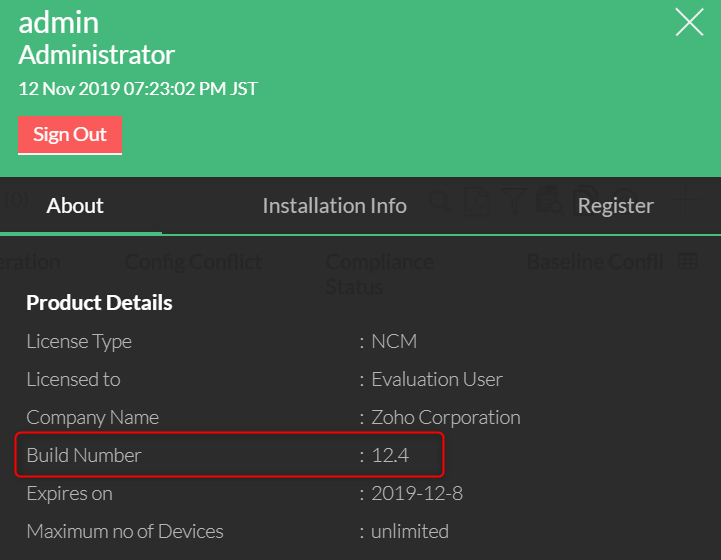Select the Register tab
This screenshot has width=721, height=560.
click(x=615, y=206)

========

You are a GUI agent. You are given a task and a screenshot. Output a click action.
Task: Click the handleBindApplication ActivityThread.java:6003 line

========

● GOAL OF THE EXERCISE: Report each line of the data above that contains the string "screenshot".

● SOLUTION TO THE EXERCISE:
This screenshot has width=721, height=560.
You are a GUI agent. You are given a task and a screenshot. Output a click action.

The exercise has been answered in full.